There is widespread agreement that aviation needs to become more sustainable, but some problems lie in identifying the best way to get there, participants in a high-level panel discussion indicated today.

“There won’t be one single solution, one silver bullet,” Tony Douglas, chief executive of Etihad Aviation Group, said during a sustainability debate hosted by FIA Connect.

Tony Douglas, Etihad Airways

Source: Etihad Airways

Douglas: We must get smarter in how we use our airspace

 Douglas cites the work his carrier is doing with the Abu Dhabi National Oil Company (ADNOC) to develop a biofuel additive to improve the sustainability of jet fuel. While they have had success in developing a suitable plant that “grows in saltwater where nothing grows” – such as in the extreme heat around Abu Dhabi – the economics of doing this are not yet at breakeven levels.

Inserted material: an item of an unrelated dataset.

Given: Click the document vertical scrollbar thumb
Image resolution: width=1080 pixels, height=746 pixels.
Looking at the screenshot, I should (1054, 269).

As with many projects, it requires further government support to become viable.

There are also, Douglas notes, lower-hanging fruit that can be harvested in the battle against climate change. “We must get smarter in how we use our airspace,” he says, describing the current system as being “almost set down by the Romans… There’s far too much fuel being burnt for all the wrong reasons.”

The gains to be had here are potentially huge, Douglas stresses. He notes that when Etihad set out to streamline its operations from Abu Dhabi to Dublin, by for example optimising the route and deploying fuel-saving techniques such as continuous ascent and descent, it enabled the carrier to reduce its flying time by 40min and saved 3t of CO2.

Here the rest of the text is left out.